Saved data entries
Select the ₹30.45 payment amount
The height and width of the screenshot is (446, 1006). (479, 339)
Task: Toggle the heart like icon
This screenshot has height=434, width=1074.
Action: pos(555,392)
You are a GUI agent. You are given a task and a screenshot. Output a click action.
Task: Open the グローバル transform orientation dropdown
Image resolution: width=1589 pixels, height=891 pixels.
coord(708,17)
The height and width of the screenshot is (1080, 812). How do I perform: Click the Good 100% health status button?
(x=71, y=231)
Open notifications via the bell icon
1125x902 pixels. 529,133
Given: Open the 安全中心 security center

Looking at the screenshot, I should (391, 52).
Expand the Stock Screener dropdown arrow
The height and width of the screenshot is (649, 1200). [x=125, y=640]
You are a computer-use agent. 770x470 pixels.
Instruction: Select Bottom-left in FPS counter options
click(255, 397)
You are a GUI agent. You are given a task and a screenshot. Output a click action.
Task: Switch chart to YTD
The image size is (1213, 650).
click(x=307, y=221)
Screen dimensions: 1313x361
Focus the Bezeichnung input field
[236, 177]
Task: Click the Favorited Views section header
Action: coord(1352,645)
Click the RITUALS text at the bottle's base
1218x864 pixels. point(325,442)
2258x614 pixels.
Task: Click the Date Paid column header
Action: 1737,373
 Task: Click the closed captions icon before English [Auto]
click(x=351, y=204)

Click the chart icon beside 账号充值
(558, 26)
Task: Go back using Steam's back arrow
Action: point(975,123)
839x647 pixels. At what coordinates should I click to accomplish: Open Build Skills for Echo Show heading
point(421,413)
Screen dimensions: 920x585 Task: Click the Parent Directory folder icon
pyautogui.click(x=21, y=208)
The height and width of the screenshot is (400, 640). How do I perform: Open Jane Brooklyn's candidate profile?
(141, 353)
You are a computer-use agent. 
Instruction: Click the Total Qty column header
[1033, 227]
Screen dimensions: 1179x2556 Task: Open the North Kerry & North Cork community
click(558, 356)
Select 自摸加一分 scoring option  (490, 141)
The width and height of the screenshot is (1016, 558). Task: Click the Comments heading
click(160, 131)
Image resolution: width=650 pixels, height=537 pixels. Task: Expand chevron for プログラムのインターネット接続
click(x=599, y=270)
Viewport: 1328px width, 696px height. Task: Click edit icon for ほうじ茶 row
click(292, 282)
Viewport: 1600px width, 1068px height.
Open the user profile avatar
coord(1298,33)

Prompt:
Using the entries above, return exactly the lines from the line with "Task: Open the グローバル" to the line with "Select 自摸加一分 scoring", counting both of those lines.

Output for this task:
Task: Open the グローバル transform orientation dropdown
Image resolution: width=1589 pixels, height=891 pixels.
coord(708,17)
The height and width of the screenshot is (1080, 812). How do I perform: Click the Good 100% health status button?
(x=71, y=231)
Open notifications via the bell icon
1125x902 pixels. 529,133
Given: Open the 安全中心 security center

Looking at the screenshot, I should (391, 52).
Expand the Stock Screener dropdown arrow
The height and width of the screenshot is (649, 1200). [x=125, y=640]
You are a computer-use agent. 770x470 pixels.
Instruction: Select Bottom-left in FPS counter options
click(255, 397)
You are a GUI agent. You are given a task and a screenshot. Output a click action.
Task: Switch chart to YTD
The image size is (1213, 650).
click(x=307, y=221)
Screen dimensions: 1313x361
Focus the Bezeichnung input field
[236, 177]
Task: Click the Favorited Views section header
Action: coord(1352,645)
Click the RITUALS text at the bottle's base
1218x864 pixels. point(325,442)
2258x614 pixels.
Task: Click the Date Paid column header
Action: 1737,373
 Task: Click the closed captions icon before English [Auto]
click(x=351, y=204)

Click the chart icon beside 账号充值
(558, 26)
Task: Go back using Steam's back arrow
Action: point(975,123)
839x647 pixels. At what coordinates should I click to accomplish: Open Build Skills for Echo Show heading
point(421,413)
Screen dimensions: 920x585 Task: Click the Parent Directory folder icon
pyautogui.click(x=21, y=208)
The height and width of the screenshot is (400, 640). How do I perform: Open Jane Brooklyn's candidate profile?
(141, 353)
You are a computer-use agent. 
Instruction: Click the Total Qty column header
[1033, 227]
Screen dimensions: 1179x2556 Task: Open the North Kerry & North Cork community
click(558, 356)
Select 自摸加一分 scoring option  (490, 141)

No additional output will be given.